Conclusion : il me semble que notre attention ne doit pas être focalisée sur la question de la façon précise selon laquelle la nomination de l’évêque a pu se réaliser dans des circonstances historiques variées, ni sur la sanction des infractions elles aussi variables dans le temps, mais bien sur le principe de fond, valable à toute époque, et défendu par les Papes dans leur magistère, à savoir que par droit divin, c’est un privilège qui appartient au Pape de choisir directement ou pour le moins d’agréer les nouveaux évêques, et qu’il est impossible d’imposer au Pape de futurs évêques contre sa volonté formellement exprimée, sans violer non seulement des lois canoniques humaines, mais bien la constitution divine de l’Eglise. Que la sainte Eglise décide demain de lever les excommunications, nous ne pourrons tous que nous en réjouir. Mgr Lefebvre, de bonne foi, a cru pouvoir passer outre ce qu’il percevait comme règle purement humaine. Il ne croyait pas enfreindre la constitution divine de l’Eglise. Mais c’est pourtant ce qui matériellement se produisit le 30 juin 1988. Il a consenti à cela parce qu’il voulait le bien de l’Eglise, c’est évident.
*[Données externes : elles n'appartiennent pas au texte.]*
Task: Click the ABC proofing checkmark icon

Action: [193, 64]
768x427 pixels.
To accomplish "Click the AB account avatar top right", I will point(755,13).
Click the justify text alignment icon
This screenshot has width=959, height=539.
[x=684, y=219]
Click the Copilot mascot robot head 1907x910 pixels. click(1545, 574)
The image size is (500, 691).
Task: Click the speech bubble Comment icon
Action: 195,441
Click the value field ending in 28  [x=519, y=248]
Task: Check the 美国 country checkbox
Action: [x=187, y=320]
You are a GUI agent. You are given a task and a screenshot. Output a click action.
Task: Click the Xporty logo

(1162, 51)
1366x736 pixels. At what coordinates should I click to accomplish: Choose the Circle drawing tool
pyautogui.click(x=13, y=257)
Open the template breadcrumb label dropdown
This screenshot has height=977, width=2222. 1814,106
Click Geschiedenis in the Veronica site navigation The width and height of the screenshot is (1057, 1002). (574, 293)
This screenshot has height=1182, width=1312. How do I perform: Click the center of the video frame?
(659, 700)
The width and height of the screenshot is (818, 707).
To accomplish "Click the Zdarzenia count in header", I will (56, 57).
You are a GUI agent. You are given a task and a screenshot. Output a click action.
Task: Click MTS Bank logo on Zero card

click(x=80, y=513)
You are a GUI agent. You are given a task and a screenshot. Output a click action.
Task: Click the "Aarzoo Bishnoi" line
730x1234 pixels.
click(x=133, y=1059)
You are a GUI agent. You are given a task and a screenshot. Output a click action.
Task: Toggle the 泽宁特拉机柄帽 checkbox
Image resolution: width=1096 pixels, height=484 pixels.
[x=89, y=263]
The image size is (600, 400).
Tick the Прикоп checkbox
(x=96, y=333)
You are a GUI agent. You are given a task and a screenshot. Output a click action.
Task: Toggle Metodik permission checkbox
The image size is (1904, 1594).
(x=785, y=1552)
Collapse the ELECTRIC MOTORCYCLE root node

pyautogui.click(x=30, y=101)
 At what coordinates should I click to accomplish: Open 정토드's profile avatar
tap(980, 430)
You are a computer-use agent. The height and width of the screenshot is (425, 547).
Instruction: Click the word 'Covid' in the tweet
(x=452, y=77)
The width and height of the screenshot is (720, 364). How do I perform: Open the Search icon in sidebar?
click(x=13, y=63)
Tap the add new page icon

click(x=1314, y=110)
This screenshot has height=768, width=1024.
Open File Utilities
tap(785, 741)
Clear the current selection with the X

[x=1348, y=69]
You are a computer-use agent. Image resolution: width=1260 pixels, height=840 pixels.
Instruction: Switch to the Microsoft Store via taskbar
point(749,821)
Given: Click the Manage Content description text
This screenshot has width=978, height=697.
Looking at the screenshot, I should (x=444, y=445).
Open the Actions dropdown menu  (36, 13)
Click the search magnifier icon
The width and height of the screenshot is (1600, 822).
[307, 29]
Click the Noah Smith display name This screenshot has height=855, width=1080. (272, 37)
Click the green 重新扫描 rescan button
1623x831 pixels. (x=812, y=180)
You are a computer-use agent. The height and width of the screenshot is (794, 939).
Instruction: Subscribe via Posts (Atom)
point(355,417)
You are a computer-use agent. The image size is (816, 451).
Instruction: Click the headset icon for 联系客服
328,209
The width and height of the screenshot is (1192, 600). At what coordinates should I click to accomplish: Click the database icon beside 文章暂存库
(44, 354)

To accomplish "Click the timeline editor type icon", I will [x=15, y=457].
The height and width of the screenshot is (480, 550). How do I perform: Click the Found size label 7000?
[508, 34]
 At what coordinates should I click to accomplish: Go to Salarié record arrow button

Cet infatigable lutteur ne prétendait pas ne jamais pouvoir se tromper, et de fait, le temps pressait, l’âge avançait … L’intention de Mgr Lefebvre n’avait certainement rien de schismatique, et on était loin, au soir du 30 juin 1988, d’un schisme formellement consommé même si une telle situation peut conduire vers le schisme. Les évêques qui ont reçu cette consécration ont agi avec la même intention. La levée de l’excommunication est donc vraiment souhaitable. Mais la lucidité sur la Constitution divine de l’Eglise aussi. On ne peut pas toujours demander à Rome de corriger erreurs et abus conciliaires et post-conciliaires sans accepter soi-même de rectifier ce qui doit l’être. Afin d’être demain, pour la restauration de la Tradition, des catholiques parfaitement romains, sub Petro et cum Petro.